- [Exercise data]
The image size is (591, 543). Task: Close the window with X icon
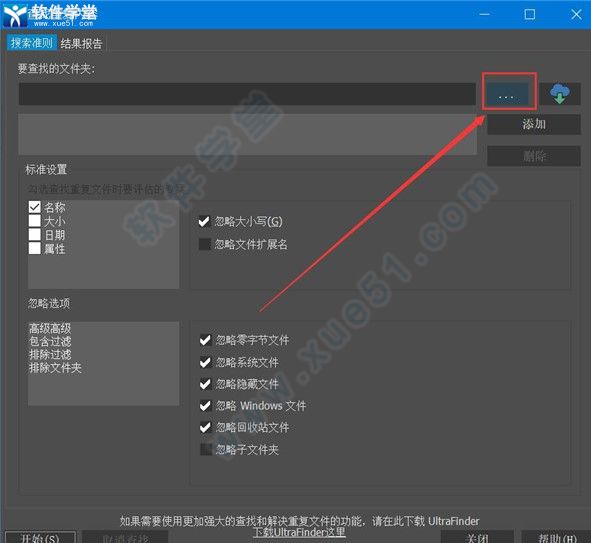(576, 15)
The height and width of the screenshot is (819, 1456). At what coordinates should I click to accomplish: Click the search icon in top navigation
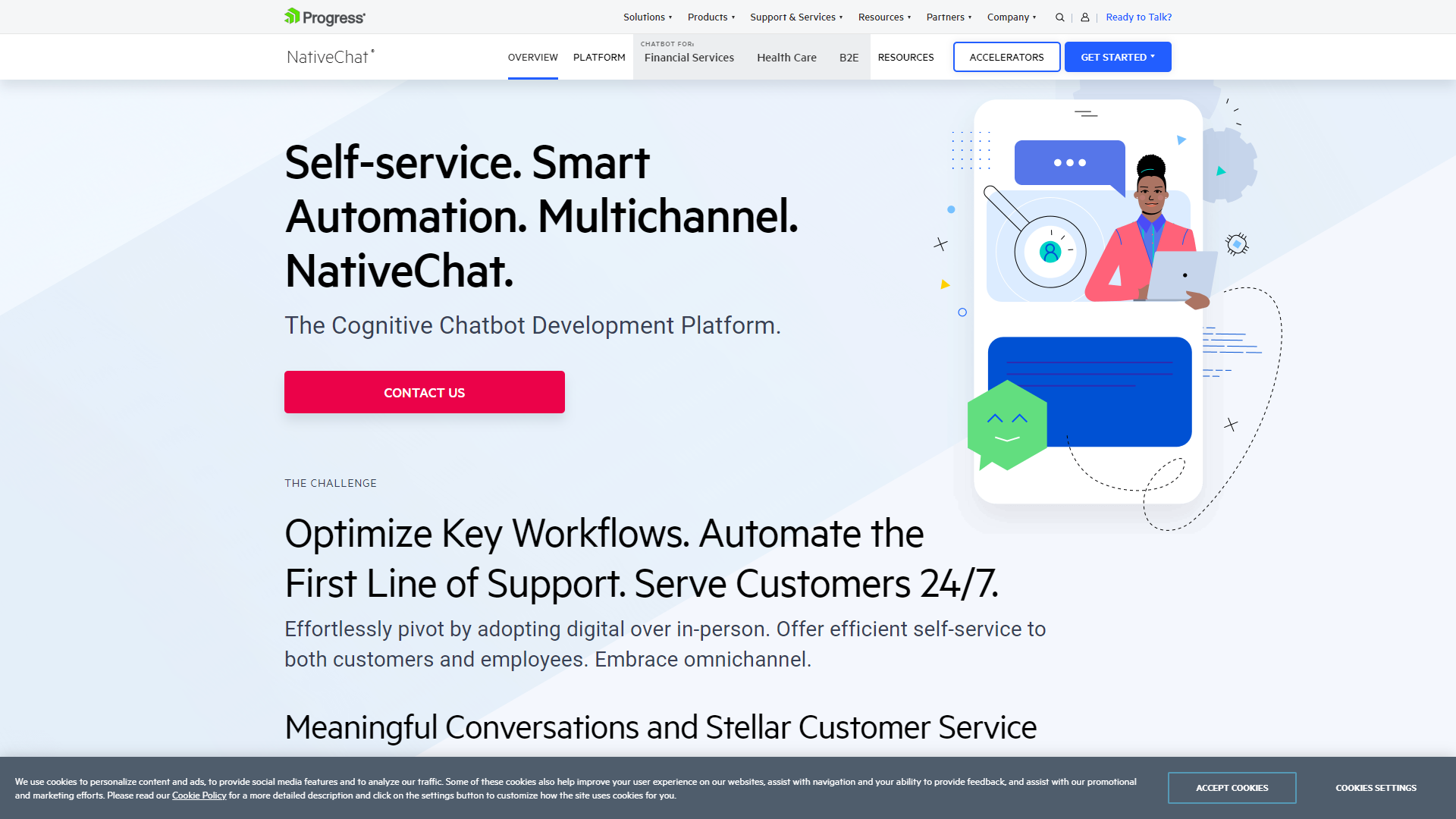click(x=1059, y=17)
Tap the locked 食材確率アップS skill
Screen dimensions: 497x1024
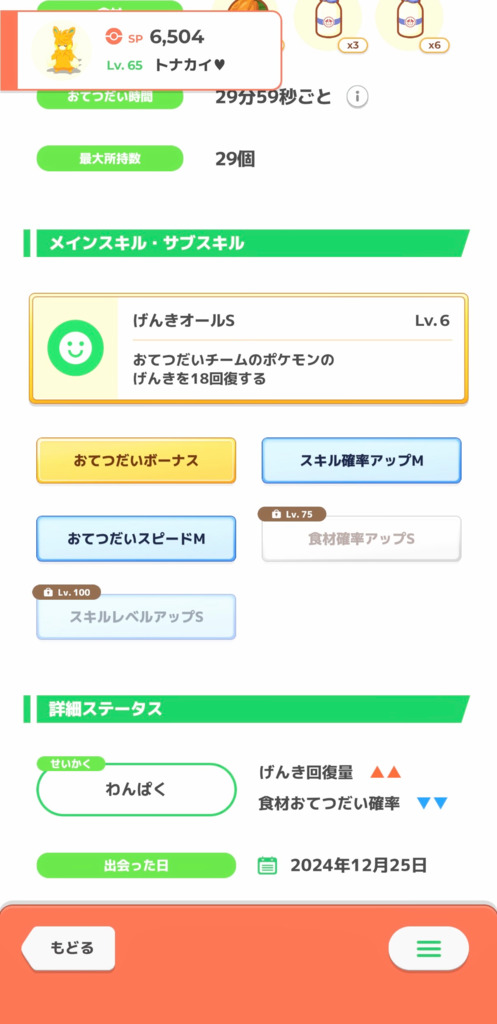(362, 539)
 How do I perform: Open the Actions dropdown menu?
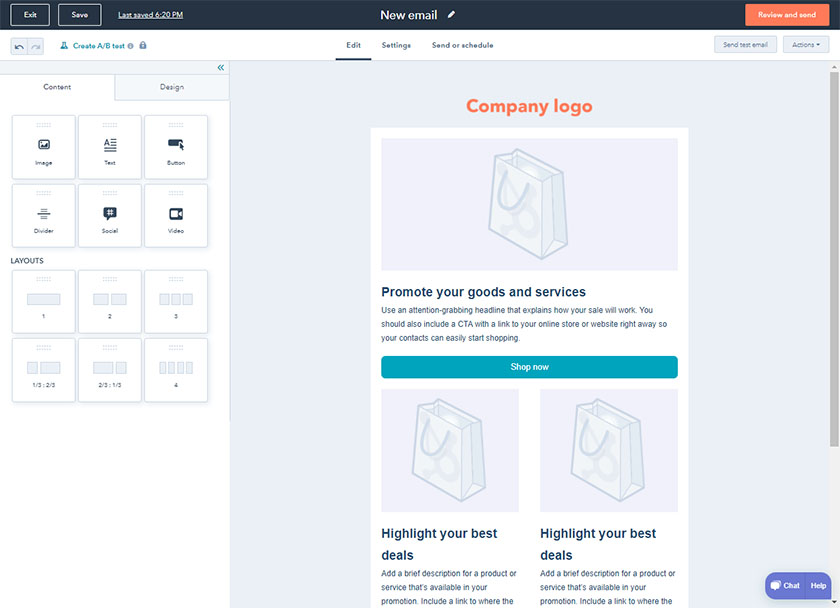tap(805, 45)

- [Problem to solve] Can you rescale all of the lines above, requests included, by multiplying every coordinate in the answers by 1.3 and rounding each to a whole number, with halves going up? Leave the pictures out of your answer.

- [Result below]
The image size is (591, 543). Task: Close the window with X icon
(749, 20)
The height and width of the screenshot is (819, 1456). At what coordinates should I click to accomplish: Click the search icon in top navigation
click(x=1377, y=22)
Tap the locked 食材確率アップS skill
Screen dimensions: 497x1024
(471, 701)
 How do I perform: Open the Actions dropdown menu?
tap(1047, 59)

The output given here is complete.